Little Jerusalem is the historic Jewish quarter in Burlington, Vermont. The neighborhood was located in Burlington's North End, particularly along North Street. The community was vibrant between the 1880s and the 1930s. The religious and secular practices in Little Jerusalem resembled the shtetl life of Eastern Europe, due to the Eastern European origins of the community. As the North End was rural at the time, Little Jerusalem's Yiddishkeit strongly paralleled the characteristics of rural Eastern European village life. Due to assimilation, intermarriage, secularization, and other developments, Little Jerusalem had largely faded as a distinct community by the time of the Second World War.

==History==
The neighborhood was once home to a vibrant Jewish community including kosher bakeries, synagogues, and a mikveh. The community was developed by Ashkenazi Jewish immigrants from Lithuania, Russia, Poland, Germany, Ottoman Palestine, and elsewhere. Litvaks (Lithuanian Jews) were the largest group of Jewish immigrants living in Burlington. The earliest Jewish immigrants to Burlington were a group of Litvak families from Kovno. These Lithuanian immigrants preserved the Yiddish language for decades and largely practiced Orthodox Judaism.

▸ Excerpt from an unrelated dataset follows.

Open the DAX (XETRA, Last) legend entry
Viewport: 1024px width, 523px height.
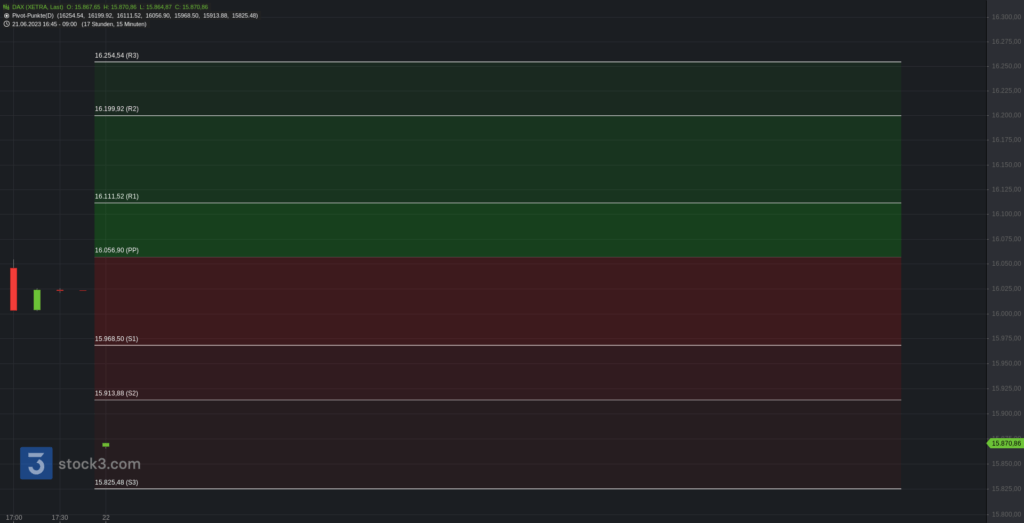38,7

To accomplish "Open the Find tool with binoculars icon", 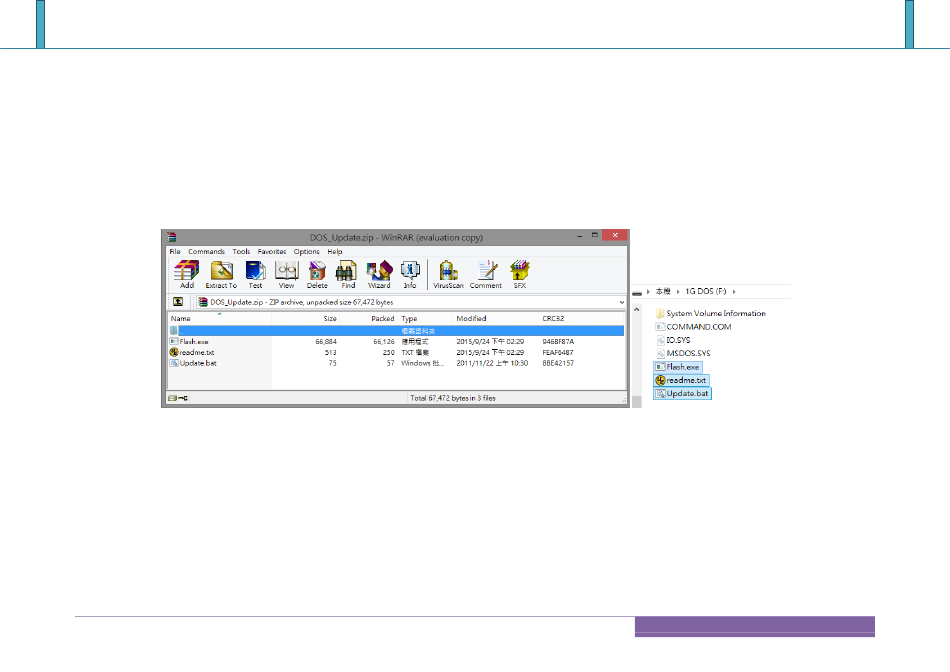I will tap(348, 274).
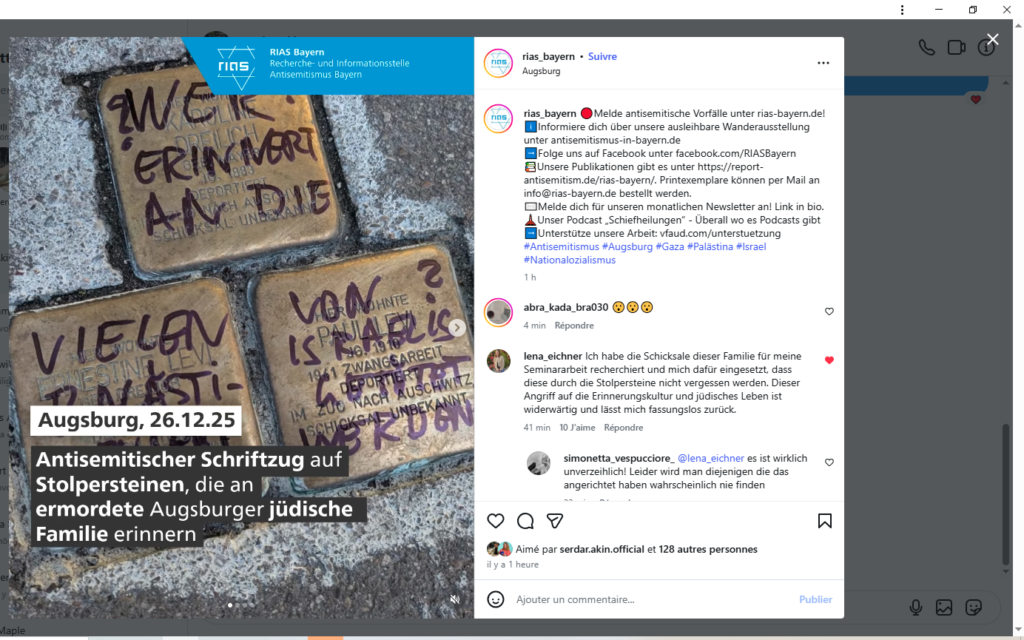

In 2012, Vermont Public Television produced a documentary about the community titled "Little Jerusalem". The documentary features an archivist from Burlington's Ohavi Zedek Synagogue. The documentary won the Vermont Historical Society’s Richard O. Hathaway Award.

Over time, many Orthodox Jews left Burlington. There was no yeshiva or Jewish day school in Burlington, with the nearest yeshivas and day schools being in New York State.